◆ Input material:
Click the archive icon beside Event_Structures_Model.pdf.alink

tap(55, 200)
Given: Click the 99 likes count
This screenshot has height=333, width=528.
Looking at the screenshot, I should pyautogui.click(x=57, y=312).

◆ Problem description: For this exercise, return the material above in full and exactly.

◆ Exercise response:
Click the archive icon beside Event_Structures_Model.pdf.alink

tap(55, 200)
Given: Click the 99 likes count
This screenshot has height=333, width=528.
Looking at the screenshot, I should pyautogui.click(x=57, y=312).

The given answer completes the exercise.